Во время стоянки на Эгине моряки и солдаты эскадры узнали еще об одном счастливом событии. Большая афинская армия, в которой только гоплитов было тринадцать тысяч, вторглась в пределы Мегары. Флот сразу же присоединился к этому походу. Совместными усилиями с моря и суши удалось опустошить значительные районы Мегариды. Такова была месть за совершенное на аттической земле летом. Именно в то лето, когда военные действия были в самом разгаре, случилось солнечное затмение. Солнце стало размером не больше месяца в новолуние, сделалось так темно, что можно было разглядеть звезды на небе. А произошло это затмение на третий день августа.
Восхваление демократии над гробом павших
Пришла зима и прекратила все битвы на суше и па море. Вот тогда-то афиняне и устроили торжественные похороны своих воинов, погибших в первый год войны. Сделано это было за счет государства. На кладбище за Дипилонскими воротами появилась еще одна братская могила, а прощальную речь над ней произнес сам Перикл.
В толпе слушателей стоял и молодой Фукидид, сын Олора. Вместе с другими он жадно ловил возвышенные слова оратора, взволнованный их величественностью, в которой, однако, не было ни малейшей грусти. Перикл просто воспользовался случаем, чтобы прославить государство, во имя которого эти молодые мужчины отдали свою жизнь на стольких полях сражений. Он хотел оправдать нынешнюю войну, внушить своим слушателям чувство гордости за родину и уверенность в победе, сколько бы крови и жертв она ни стоила.
Главные мысли погребальной речи Фукидид прекрасно запомнил и позднее воспроизвел их в своем труде. Вот некоторые из них: «Прежде чем начать хвалу павшим, которых мы здесь погребаем, хочу сказать о строе нашего города, о тех наших установлениях, которые и привели его к нынешнему величию. Полагаю, что и сегодня уместно вспомнить это, и всем собравшимся здесь гражданам и чужеземцам будет уместно об этом услышать.
Для нашего государственного устройства мы не взяли за образец никаких чужеземных установлений. Напротив, мы скорее сами являем пример другим, нежели в чем-нибудь подражаем кому-либо. И так как у нас городом управляет не горсть людей, а большинство народа, то наш государственный строй называется народоправством.
В частных делах все пользуются одинаковыми правами по законам. Что же до дел государственных, то на почетные государственные должности выдвигают каждого по достоинству. Бедность и темное происхождение или низкое общественное положение не мешают человеку занять почетную должность, если он способен оказать услугу государству. В нашем государстве мы живем свободно и в повседневной жизни избегаем взаимных подозрений: мы не питаем неприязни к соседу, если он в своем поведении следует личным склонностям, и не высказываем ему хотя и безвредной, но тягостно воспринимаемой досады. Терпимые в своих частных взаимоотношениях, в общественной жизни не нарушаем законов, главным образом из уважения к ним и повинуемся властям и законам, в особенности устанавливаемым в защиту обижаемых, а также законам неписаным, нарушение которых все считают постыдным.
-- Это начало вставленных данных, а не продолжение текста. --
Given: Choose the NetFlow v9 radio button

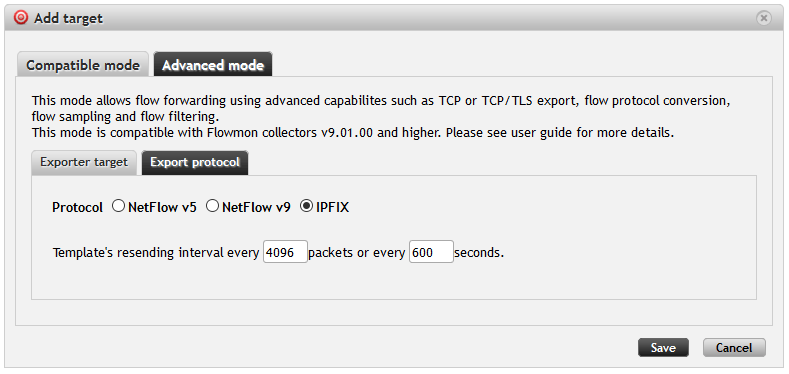Looking at the screenshot, I should pyautogui.click(x=213, y=206).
Мы ввели много разнообразных развлечений для отдохновения души от трудов и забот, из года в год у нас повторяются игры и празднества. И со всего света в наш город благодаря его величию и значению стекается на рынок все необходимое, и мы пользуемся иноземными благами не менее свободно, чем произведениями нашей страны.
В военных попечениях мы руководствуемся иными правилами, нежели наши противники. Так, например, мы всем разрешаем посещать наш город и никогда не препятствуем знакомиться и осматривать его, не высылаем чужестранцев из страха, что противник может проникнуть в наши тайны и извлечь для себя пользу. Ведь мы полагаемся главным образом не столько на военные приготовления и хитрости, как на наше личное мужество. Между тем как наши противники при их способе воспитания стремятся с раннего детства жестокой дисциплиной закалить отвагу юношей, мы живем свободно, без такой суровости, и тем не менее ведем отважную борьбу с равным нам противником. Этим, как и многим другим, наш город и вызывает удивление.
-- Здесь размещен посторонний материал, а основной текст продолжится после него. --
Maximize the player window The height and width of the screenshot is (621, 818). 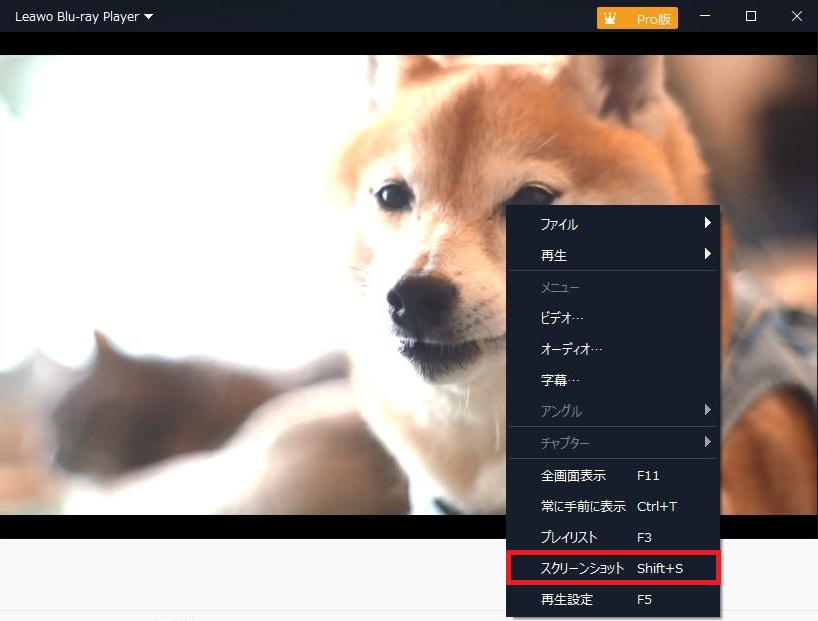pyautogui.click(x=751, y=16)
Мы развиваем нашу склонность к прекрасному без расточительности и предаемся наукам не в ущерб силе духа. Богатство мы ценим лишь потому, что употребляем его с пользой, а не ради пустой похвальбы. Признание в бедности у нас ни для кого не является позором, но больший позор мы видим в том, что человек сам не стремится избавиться от нее трудом. Одни и те же люди у нас одновременно бывают заняты делами и частными, и общественными. Однако и остальные граждане, несмотря на то что каждый занят своим ремеслом, также хорошо разбираются в политике. Ведь только мы одни признаем человека, не занимающегося общественной деятельностью, не благонамеренным гражданином, а бесполезным обывателем.